[START OF Source passage]

Thursday, June 23, 2011

Why Can't We Get Good Data on Corporate Tax Rates?

And why does it consistently come from firms with a material interest in lowering taxes, and therefore embellishing current rates?

Politifact Virginia recently reviewed comments by George Allen which claimed that the US tax rate on corporations is 35% - 2nd "worst" in the world, according to him. Politifact argued that the rate was 27.6% (the official "effective" tax rate) - 4th highest in the world. Comprehensive accounting might place the real US corporate tax rate as lowest among all industrialized nations. The conservative Tax Foundation places the rate at only 24.1%. Whatever the case, US corporations have paid more taxes overseas than in the US since 2008, relying on accounting practices that transfer profits out-of-state or overseas, while sales are mostly captured at home - taking advantage of a high-cost consumer infrastructure without having to pay for that platform.

[END OF Source passage]
[START OF Information given]

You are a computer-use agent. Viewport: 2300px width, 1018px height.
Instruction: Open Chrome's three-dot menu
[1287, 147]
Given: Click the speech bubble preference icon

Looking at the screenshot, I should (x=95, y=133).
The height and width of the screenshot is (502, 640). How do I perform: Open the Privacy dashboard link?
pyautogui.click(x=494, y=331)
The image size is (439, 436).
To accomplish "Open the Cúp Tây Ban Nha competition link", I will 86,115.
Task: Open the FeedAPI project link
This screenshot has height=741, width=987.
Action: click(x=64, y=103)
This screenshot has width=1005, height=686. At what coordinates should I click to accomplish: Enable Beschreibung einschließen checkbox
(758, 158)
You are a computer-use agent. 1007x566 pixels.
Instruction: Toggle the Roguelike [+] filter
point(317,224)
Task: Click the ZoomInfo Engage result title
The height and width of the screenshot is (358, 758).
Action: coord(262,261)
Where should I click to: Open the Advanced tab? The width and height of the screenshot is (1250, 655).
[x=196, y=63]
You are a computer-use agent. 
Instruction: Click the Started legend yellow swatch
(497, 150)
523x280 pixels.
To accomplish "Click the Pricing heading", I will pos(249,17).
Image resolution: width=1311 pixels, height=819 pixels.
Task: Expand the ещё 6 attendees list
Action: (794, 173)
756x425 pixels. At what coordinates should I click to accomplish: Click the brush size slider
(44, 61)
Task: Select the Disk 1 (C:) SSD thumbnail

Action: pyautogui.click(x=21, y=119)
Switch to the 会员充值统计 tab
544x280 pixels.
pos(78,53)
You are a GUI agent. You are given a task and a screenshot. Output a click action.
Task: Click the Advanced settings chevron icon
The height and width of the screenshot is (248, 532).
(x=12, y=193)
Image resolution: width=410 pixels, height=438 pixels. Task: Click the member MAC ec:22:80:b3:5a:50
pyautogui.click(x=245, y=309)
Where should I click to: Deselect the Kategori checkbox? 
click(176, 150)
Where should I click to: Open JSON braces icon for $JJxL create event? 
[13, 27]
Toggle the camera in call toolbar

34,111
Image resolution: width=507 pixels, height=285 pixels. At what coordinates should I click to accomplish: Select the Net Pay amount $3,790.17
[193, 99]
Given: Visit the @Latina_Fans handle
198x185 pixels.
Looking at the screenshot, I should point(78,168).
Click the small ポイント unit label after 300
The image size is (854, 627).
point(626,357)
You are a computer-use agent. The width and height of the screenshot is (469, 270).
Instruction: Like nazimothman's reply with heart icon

[END OF Information given]

Tasks for this exercise:
1. Reproduce the passage on corporate tax rates between "And why does" and "for that platform.", inclusive.
2. Answer the following from the passage on corporate tax rates:
(a) What US corporate tax rate did George Allen claim?
(b) At what rate does the Tax Foundation place the US corporate tax?
(c) Since what year have US corporations paid more taxes overseas than in the US?
3. For each statement, determine whether it agrees with the passage on corporate tax rates, and support each answer with the decisive words quoted from it.
(a) Politifact ranked the US corporate tax rate fourth highest in the world.
(b) The Tax Foundation is described as liberal.
(c) US corporations capture most of their sales overseas.

Final answers:
1.
And why does it consistently come from firms with a material interest in lowering taxes, and therefore embellishing current rates?

Politifact Virginia recently reviewed comments by George Allen which claimed that the US tax rate on corporations is 35% - 2nd "worst" in the world, according to him. Politifact argued that the rate was 27.6% (the official "effective" tax rate) - 4th highest in the world. Comprehensive accounting might place the real US corporate tax rate as lowest among all industrialized nations. The conservative Tax Foundation places the rate at only 24.1%. Whatever the case, US corporations have paid more taxes overseas than in the US since 2008, relying on accounting practices that transfer profits out-of-state or overseas, while sales are mostly captured at home - taking advantage of a high-cost consumer infrastructure without having to pay for that platform.

2.
(a) 35%
(b) 24.1%
(c) 2008

3.
(a) Yes: "Politifact argued that the rate was 27.6% (the official "effective" tax rate) - 4th highest in the world."
(b) No: "The conservative Tax Foundation places the rate at only 24.1%."
(c) No: "while sales are mostly captured at home"